• [Göreviniz]
Aşağıdaki Bergama akropolü metninde "Bergama akropolüne girilen" sözcüklerinden başlayıp "ve dükkanlar izlemiştir." sözcükleri de dahil olmak üzere uzanan bölümü hiç değiştirmeden yeniden yazın.
=== Alıntılanan metin ===
Akropol çıkışında, büyük ana girişe gelmeden solda görülen kalıntıların Pergamon krallarından I.Attalos ve II.Eumenes'e ithaf edilen , onları tanrılaştıran Heroon olduğu anlaşılmıştır. Bu yapıda Bergama krallığının kültü kutlanmaktadır. Bu tür yapılar İskender'in ölümünden sonra helenistik krallıklarda yaygın biçimde kullanılmıştır. Ancak pergamon kralları diğer Helenistik krallarda olduğu gibi yaşamları boyunca tanrılaştırılmamıştır. Yaşamları boyunca yanlızca rahiplik ünvanını taşıyan bu krallar ölümlerinden sonra tanrılaştırılmışlardır.

Saraylar:

Bergama akropolüne girilen sur kapısının hemen karşısında görülen peristylli saray II.Eumenes'e aittir. Sarayın kuzeyinde büyük bir salon, avlusunda bir sunağı ile güney-batısında da bir çeşmesi vardı. Ayrıca doğusa büyük salona bitişik bir de kült odası bulunmaktadır. Bu sarayın güney-batısında sarnıç, batıdadki odada da hephaistion isimli bir sanatçının imzası olan ilginç mozaik döşeme görülmektedir. Mutfak ve kilerler ise sarayın güney-doğusundadır. II.Eumenes'in sarayının hemen bitişiğinde ise I.Attalos'un sarayı yapılmıştır. Bu sarayları II.Attalos ile Philetaros'un olduğu sanılan iki saray daha izlamaktadir. Hepsinin ortak özelliklerini sütunlarla çevrili avlular arasında yer alan odalar oluşturmaktadır. Bunlarda ele geçen döşeme mozaikleri Berlin Müzesinde'dir. Bunları kışlalar, askeri depolar ve dükkanlar izlemiştir.
=== Çıkarılan kayıtlar ===
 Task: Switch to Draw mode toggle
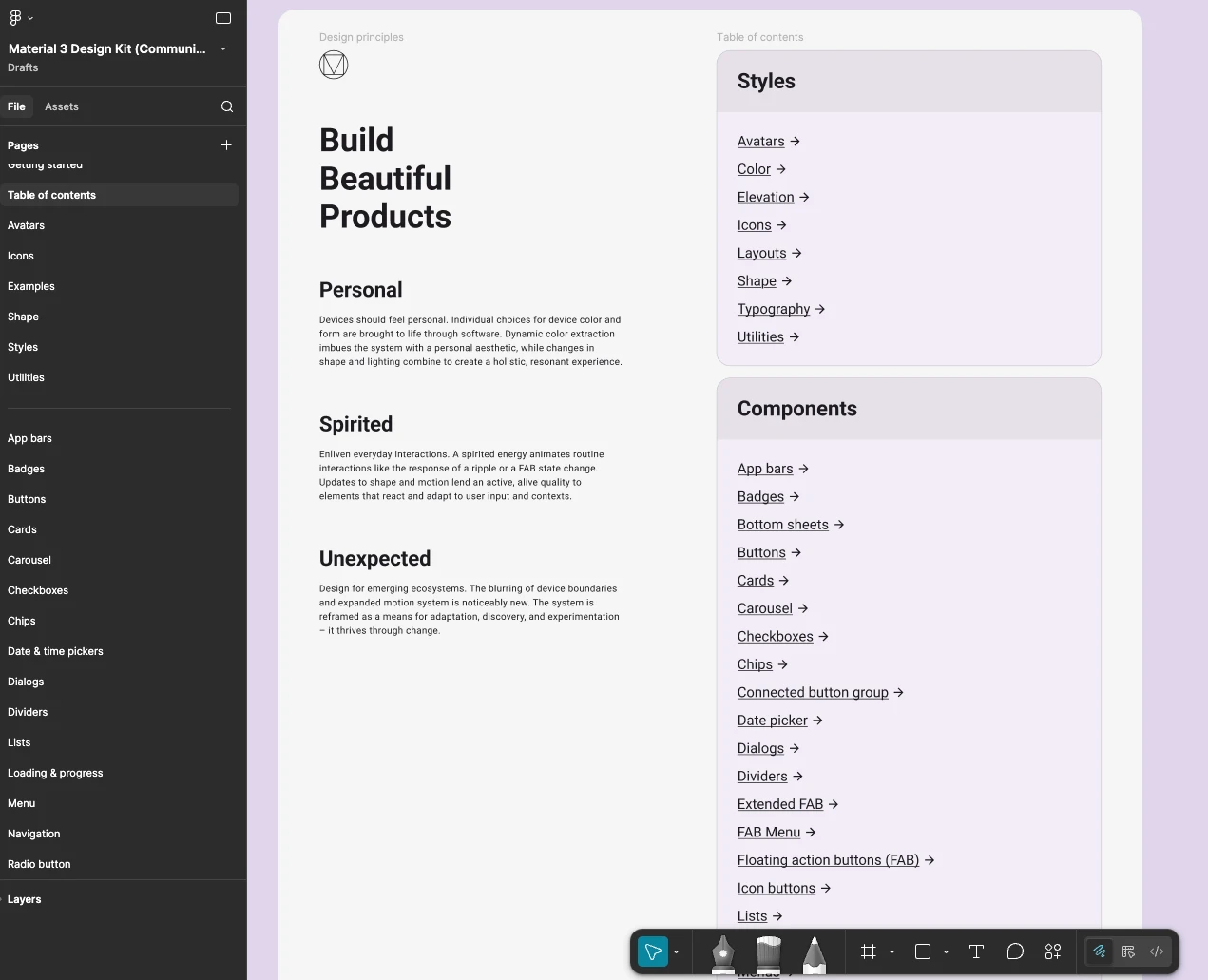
===
=== Çıkarılan kayıtlar ===
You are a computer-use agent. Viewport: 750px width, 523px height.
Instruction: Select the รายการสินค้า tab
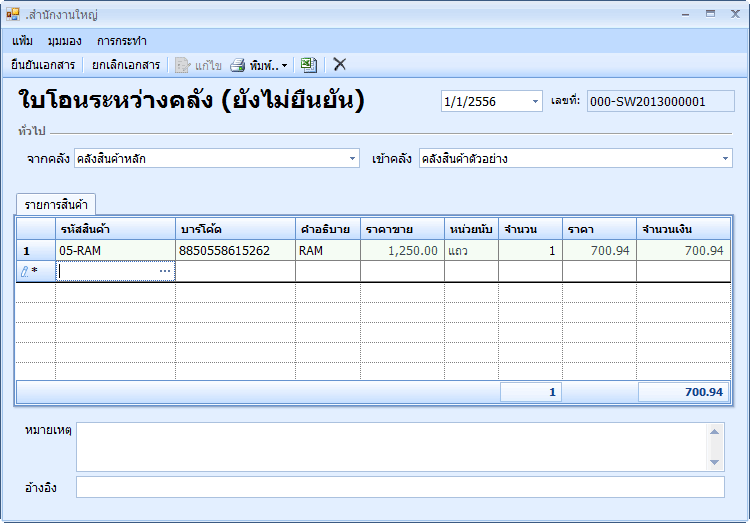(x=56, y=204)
===
• [Alıştırma çıktısı]
Bergama akropolüne girilen sur kapısının hemen karşısında görülen peristylli saray II.Eumenes'e aittir. Sarayın kuzeyinde büyük bir salon, avlusunda bir sunağı ile güney-batısında da bir çeşmesi vardı. Ayrıca doğusa büyük salona bitişik bir de kült odası bulunmaktadır. Bu sarayın güney-batısında sarnıç, batıdadki odada da hephaistion isimli bir sanatçının imzası olan ilginç mozaik döşeme görülmektedir. Mutfak ve kilerler ise sarayın güney-doğusundadır. II.Eumenes'in sarayının hemen bitişiğinde ise I.Attalos'un sarayı yapılmıştır. Bu sarayları II.Attalos ile Philetaros'un olduğu sanılan iki saray daha izlamaktadir. Hepsinin ortak özelliklerini sütunlarla çevrili avlular arasında yer alan odalar oluşturmaktadır. Bunlarda ele geçen döşeme mozaikleri Berlin Müzesinde'dir. Bunları kışlalar, askeri depolar ve dükkanlar izlemiştir.